Human interaction with the environment is often done in terms of objects. To that end, one could say that objects define an atomic structure onto which specific semantics, such as an action, can be defined or applied. However, the definition of what constitutes an object is non-obvious and depends on contextual factors of the scene where the task plays a crucial role. Take the example of interacting with a television remote control. One possible task would be to pass it to someone, while a different objective would be to mute the volume. In the first instance it is sufficient to separate the remote from the remainder of the scene, while for the latter a specific button needs to be isolated in order to successfully perform the task. This is one simple example of how additional information such as the task defines the concept of an object. A different example is that of a dinner table where we are likely, in a situation with no other knowledge than visual information, to assume the cutlery to be the objects while both the table and the table cloth to belong to the background. This shows that we have over time developed strong priors in terms of what constitutes an object. For a robot that is to operate in manmade environments and cooperate with humans in an effortless and unintrusive manner, it needs to be able to generate and maintain the state of the environment, of which objects are a fundamental building block.

This is a challenging task which puts significant demands on both the sensory and information processing system of the agent.

(2)

There has been a significant amount of work on detection and extraction of objects in indoor environments. Being one of the richest sources of information, a significant effort has been aimed at extracting objects from visual data.

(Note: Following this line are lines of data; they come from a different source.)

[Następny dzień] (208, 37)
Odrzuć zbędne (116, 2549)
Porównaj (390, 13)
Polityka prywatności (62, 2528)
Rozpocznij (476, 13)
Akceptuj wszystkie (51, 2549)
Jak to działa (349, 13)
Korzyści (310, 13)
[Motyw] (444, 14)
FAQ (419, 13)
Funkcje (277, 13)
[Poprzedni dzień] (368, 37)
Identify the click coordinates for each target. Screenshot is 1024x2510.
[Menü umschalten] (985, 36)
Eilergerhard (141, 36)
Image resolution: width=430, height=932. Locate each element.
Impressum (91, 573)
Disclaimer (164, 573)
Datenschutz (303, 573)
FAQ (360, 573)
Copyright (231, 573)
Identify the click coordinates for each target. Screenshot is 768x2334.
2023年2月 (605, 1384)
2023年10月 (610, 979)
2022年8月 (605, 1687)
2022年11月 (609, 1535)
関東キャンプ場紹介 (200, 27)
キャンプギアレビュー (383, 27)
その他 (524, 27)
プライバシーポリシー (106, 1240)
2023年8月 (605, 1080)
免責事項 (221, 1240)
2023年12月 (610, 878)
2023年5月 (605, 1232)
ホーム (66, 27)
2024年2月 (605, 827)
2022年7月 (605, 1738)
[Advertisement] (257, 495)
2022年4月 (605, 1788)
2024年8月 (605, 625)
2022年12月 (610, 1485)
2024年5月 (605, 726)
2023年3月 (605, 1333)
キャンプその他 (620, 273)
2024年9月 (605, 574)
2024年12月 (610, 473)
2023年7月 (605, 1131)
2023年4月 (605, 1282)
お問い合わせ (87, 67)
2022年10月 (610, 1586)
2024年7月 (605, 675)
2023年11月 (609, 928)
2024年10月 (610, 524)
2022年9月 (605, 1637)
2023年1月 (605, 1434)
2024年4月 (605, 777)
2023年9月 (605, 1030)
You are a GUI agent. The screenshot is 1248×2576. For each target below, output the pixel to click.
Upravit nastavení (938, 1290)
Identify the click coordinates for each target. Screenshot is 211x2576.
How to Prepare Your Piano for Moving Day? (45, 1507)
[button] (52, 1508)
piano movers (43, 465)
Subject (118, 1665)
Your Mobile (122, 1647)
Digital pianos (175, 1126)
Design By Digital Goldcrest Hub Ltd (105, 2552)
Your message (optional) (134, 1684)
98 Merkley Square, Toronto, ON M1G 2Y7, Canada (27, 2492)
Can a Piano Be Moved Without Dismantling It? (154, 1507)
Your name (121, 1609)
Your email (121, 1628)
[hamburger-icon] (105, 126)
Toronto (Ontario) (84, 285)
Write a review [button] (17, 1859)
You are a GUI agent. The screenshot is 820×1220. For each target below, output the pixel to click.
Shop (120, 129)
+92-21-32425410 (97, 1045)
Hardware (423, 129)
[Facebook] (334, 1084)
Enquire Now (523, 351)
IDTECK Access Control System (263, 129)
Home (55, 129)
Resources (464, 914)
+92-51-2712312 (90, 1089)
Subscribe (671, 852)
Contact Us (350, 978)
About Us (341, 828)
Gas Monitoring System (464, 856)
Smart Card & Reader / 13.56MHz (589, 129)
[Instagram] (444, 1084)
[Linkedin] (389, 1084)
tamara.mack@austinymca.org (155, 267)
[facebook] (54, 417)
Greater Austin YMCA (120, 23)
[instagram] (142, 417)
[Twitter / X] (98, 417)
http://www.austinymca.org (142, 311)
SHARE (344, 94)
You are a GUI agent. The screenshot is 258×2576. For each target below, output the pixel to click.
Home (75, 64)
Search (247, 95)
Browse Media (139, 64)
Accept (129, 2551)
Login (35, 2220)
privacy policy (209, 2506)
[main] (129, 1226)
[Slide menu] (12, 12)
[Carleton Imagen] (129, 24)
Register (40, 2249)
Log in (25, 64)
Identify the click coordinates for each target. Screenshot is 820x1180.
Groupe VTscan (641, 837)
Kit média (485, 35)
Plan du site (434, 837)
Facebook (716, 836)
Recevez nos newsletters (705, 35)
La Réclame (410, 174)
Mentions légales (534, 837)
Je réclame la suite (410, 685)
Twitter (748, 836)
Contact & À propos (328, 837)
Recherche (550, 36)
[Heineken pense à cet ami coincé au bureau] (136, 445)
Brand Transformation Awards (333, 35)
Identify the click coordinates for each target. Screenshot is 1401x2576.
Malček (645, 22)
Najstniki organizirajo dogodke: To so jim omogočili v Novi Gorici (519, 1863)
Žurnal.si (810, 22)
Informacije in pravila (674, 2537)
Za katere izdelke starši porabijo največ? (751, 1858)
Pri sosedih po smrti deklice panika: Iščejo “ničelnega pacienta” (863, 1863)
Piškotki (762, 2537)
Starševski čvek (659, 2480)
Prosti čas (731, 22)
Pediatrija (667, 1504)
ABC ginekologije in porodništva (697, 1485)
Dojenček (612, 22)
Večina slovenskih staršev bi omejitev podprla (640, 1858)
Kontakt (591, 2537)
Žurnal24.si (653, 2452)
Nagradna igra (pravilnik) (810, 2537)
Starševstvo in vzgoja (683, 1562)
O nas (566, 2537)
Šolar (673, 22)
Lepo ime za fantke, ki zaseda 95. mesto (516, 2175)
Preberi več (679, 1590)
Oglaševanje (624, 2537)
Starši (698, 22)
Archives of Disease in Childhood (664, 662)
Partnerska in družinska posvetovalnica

In the computer vision community this is referred to as object segmentation [21]. Being a, per definition, severely ill-constrained problem, assumptions about instances and categories of objects are commonly defined and learned a-priori.

Without instance models or categorical priors, different assumptions have been exploited in the literature: that object edges are aligned with intensity edges, that the object has a different appearance than the background [8], etc. Extending the notion of objects as spatially confined regions in three dimensions, implies that on object occupies a certain volume. This has been exploited in systems such as [22] where a laser scanner is used to extract a depth map of the scene. However, without putting the scene in some form of context, like assuming specific places or part of the environment, the concept of an object is still very ambiguous. One possibility of resolving this is to incorporate human interaction into the system in order to refine the estimation in an iterative manner [18].

Motivated by the success of approaches exploiting an iterative approach, we adopt a similar methodology. We developed a fully autonomous system, where the robot interacts with the environment to confirm and improve the generated hypotheses through interaction. Our framework is formalized in terms of maintaining a set of object hypotheses, each feeding information forward in a sequential manner continuously refining the individual estimates. We rely on two object properties in our approach: one is texture by modeling object appearance and the other is geometry by exploiting rigidity assumption. We integrate these in a probabilistic manner, providing a robust estimate of the object hypotheses.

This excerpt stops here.